*Textauszug:*

# Musik über Gitarrencombo ergibt Störgeräusche



## Nord-Süd-Richtung (17. Januar 2009)

Hi

Ich möchte gerne Stücke die ich mit meiner E-Gitarre spiele direkt über meinen Laptop aufnehmen. Dabei gibt es allerdings 1 Problem - Extreme Störgeräusche.
Ich nutze den 10W Combo von Marshall sowie eine Pacifica PAC012.
Ich habe mir ein doppeltes kleines Klinkengabel gekauft, sowie Adapter für große Klingenkabel. Wenn ich nun ein den Adapter in die E-gitarre stecke, und den Mikrophon Eingang mit der Gitarre verbinde, kann ich (unplugged) aufnehmen, es kommt zwar hässliches Knacken mit drauf, aber man kann es hören - unplugged eben. 
Wenn ich aber nun auf den Headsetausgang des Combos den Adapterstecke, und den Mikrophoneingang des Laptopsdamit verbinde, kommen bei der Aufnahme extreme Störgeräusche, man kann das Gitarrenspiel nicht mehr hören. Wenn ich den Laptopausgang mit dem Comboeingang verbinde, kommen auf dem Combo starke Störgeräusche. Was kann ich dagegen unternehmen?


----------



## Andreas Späth (17. Januar 2009)

Nord-Süd-Richtung hat gesagt.:


> Hi
> 
> Ich möchte gerne Stücke die ich mit meiner E-Gitarre spiele direkt über meinen Laptop aufnehmen. Dabei gibt es allerdings 1 Problem - Extreme Störgeräusche.
> Wenn ich nun ein den Adapter in die E-gitarre stecke, und den Mikrophon Eingang mit der Gitarre verbinde, kann ich (unplugged) aufnehmen, es kommt zwar hässliches Knacken mit drauf, aber man kann es hören - unplugged eben.


Man sollte eine Gitarre niemals direkt an einen "normalen" Verstärker oder "normale" Soundkarten anschliesen.
Die Pegel sind einfach zu hoch und können die Soundkarte beschädigen, bei Hi-Fi Geräten leiden meistens nur die Boxen darunter.

Man sollte soetwas nur mit einer Verstärker und Boxensimulation machen.
Beispiele dafür sind zB die Pod Serie von Line6
Solche Geräte gibt es auch teilweise mit USB Anschluss durch den man am PC aufzeichnen kann.

Ansonsten gibt es noch die Möglichkeit mit einem Mikrofon, was in Tonstudios häufig genutzt wird, (der eine mag Boxensimulationen der andere eben nicht...)

Die Ausnahme bilden hier PA Anlagen denen das in der Regel nichts ausmacht. Aber da sollte wohl besser ein Toningenieur nochmal was zu sagen ;-)



> Wenn ich aber nun auf den Headsetausgang des Combos den Adapterstecke, und den Mikrophoneingang des Laptopsdamit verbinde, kommen bei der Aufnahme extreme Störgeräusche, man kann das Gitarrenspiel nicht mehr hören.


Hat der MG10 eine Boxensimulation ?
Gerade bei billigen Verstärkern (wozu auch die "teureren" modelle der MG Serie gehören) ist keine echte Boxensimulation vorhanden.

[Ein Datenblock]
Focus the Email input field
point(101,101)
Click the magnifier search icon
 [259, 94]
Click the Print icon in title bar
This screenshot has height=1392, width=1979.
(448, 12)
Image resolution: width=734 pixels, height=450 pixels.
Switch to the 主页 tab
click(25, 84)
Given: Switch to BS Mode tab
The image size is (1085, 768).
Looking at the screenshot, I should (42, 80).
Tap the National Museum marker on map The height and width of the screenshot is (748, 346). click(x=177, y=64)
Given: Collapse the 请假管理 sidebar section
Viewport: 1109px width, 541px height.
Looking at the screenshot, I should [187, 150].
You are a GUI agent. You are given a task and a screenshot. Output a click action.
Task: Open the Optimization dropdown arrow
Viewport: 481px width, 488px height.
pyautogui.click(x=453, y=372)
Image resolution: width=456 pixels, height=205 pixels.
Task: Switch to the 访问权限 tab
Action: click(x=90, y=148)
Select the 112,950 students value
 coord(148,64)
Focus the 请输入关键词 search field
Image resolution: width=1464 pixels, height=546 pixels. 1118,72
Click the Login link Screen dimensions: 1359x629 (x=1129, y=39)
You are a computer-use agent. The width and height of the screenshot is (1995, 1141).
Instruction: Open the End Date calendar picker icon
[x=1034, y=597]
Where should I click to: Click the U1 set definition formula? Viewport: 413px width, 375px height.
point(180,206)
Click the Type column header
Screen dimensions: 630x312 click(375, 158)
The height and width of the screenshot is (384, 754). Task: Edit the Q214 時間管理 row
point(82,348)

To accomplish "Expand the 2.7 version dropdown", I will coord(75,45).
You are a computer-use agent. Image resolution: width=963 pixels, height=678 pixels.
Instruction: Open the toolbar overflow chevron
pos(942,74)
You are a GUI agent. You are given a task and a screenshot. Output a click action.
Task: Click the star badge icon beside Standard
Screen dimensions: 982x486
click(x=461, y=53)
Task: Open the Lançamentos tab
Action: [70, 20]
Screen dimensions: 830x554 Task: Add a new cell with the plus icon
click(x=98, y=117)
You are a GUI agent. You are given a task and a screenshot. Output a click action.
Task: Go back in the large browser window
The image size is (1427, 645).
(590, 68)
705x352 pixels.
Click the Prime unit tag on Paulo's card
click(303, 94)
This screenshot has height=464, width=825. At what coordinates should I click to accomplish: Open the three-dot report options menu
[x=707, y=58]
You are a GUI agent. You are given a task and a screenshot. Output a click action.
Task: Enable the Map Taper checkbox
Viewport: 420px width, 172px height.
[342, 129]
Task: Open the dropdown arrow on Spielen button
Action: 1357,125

*Aufgabe:* Geben Sie den Absatz im Textauszug, der mit „Man sollte eine Gitarre niemals direkt“ beginnt, als kurze Stichpunktliste wieder und behalten Sie dabei seine wesentlichen Aussagen bei.

*Lösung:*
- Eine Gitarre nie direkt an einen „normalen“ Verstärker oder eine „normale“ Soundkarte anschließen.
- Grund: Die Pegel sind zu hoch und können die Soundkarte beschädigen.
- Bei Hi-Fi-Geräten leiden meist nur die Boxen darunter.